Use of Machine Learning to Assess Cataract Surgery Skill Level With Tool Detection
Purpose:
To develop a method for objective analysis of the reproducible steps in routine cataract surgery.
Design:
Prospective study; machine learning.
Participants:
Deidentified faculty and trainee surgical videos.
Methods:
Consecutive cataract surgeries performed by a faculty or trainee surgeon in an ophthalmology residency program over 6 months were collected and labeled according to degrees of difficulty. An existing image classification network, ResNet 152, was fine-tuned for tool detection in cataract surgery to allow for automatic identification of each unique surgical instrument. Individual microscope video frame windows were subsequently encoded as a vector. The relation between vector encodings and perceived skill using k-fold user-out cross-validation was examined. Algorithms were evaluated using area under the receiver operating characteristic curve (AUC) and the classification accuracy.
Main outcome measures:
Accuracy of tool detection and skill assessment.
Results:
In total, 391 consecutive cataract procedures with 209 routine cases were used. Our model achieved an AUC ranging from 0.933 to 0.998 for tool detection. For skill classification, AUC was 0.550 (95% confidence interval [CI], 0.547-0.553) with an accuracy of 54.3% (95% CI, 53.9%-54.7%) for a single snippet, AUC was 0.570 (0.565-0.575) with an accuracy of 57.8% (56.8%-58.7%) for a single surgery, and AUC was 0.692 (0.659-0.758) with an accuracy of 63.3% (56.8%-69.8%) for a single user given all their trials.
Conclusions:
Our research shows that machine learning can accurately and independently identify distinct cataract surgery tools in videos, which is crucial for comparing the use of the tool in a step.
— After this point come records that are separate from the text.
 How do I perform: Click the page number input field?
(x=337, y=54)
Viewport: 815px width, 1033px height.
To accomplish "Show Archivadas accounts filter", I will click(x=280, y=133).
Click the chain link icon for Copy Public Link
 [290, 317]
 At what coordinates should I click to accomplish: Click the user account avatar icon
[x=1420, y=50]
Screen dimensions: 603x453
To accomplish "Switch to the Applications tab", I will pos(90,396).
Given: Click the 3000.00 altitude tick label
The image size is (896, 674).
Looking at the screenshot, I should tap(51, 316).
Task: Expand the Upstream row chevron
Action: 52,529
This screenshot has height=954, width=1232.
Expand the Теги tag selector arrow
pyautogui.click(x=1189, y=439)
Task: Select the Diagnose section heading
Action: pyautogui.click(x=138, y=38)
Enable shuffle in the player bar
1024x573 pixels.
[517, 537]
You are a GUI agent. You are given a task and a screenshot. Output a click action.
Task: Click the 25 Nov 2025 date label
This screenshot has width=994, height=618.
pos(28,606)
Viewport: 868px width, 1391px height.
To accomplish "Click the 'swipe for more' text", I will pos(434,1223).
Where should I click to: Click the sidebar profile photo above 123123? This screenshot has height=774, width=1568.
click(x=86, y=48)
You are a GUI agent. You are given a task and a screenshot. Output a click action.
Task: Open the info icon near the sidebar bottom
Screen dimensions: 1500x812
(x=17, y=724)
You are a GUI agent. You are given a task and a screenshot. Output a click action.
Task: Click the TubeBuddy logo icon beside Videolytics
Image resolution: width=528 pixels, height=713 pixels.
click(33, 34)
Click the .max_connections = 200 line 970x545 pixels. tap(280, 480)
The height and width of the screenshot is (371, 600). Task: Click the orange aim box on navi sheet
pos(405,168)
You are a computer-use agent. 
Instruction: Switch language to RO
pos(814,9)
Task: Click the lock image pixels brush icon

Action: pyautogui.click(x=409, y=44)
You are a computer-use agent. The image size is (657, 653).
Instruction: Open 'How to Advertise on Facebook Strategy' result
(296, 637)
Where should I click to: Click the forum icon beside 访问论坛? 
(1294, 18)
However, it is more challenging for machine learning to accurately differentiate overall and specific step skill to assess the level of training or expertise.
Financial disclosures:
The author(s) have no proprietary or commercial interest in any materials discussed in this article.
Keywords:
AUC, area under the receiver operating characteristic curve; Artificial intelligence; CI, confidence interval; Cataract surgery; Education.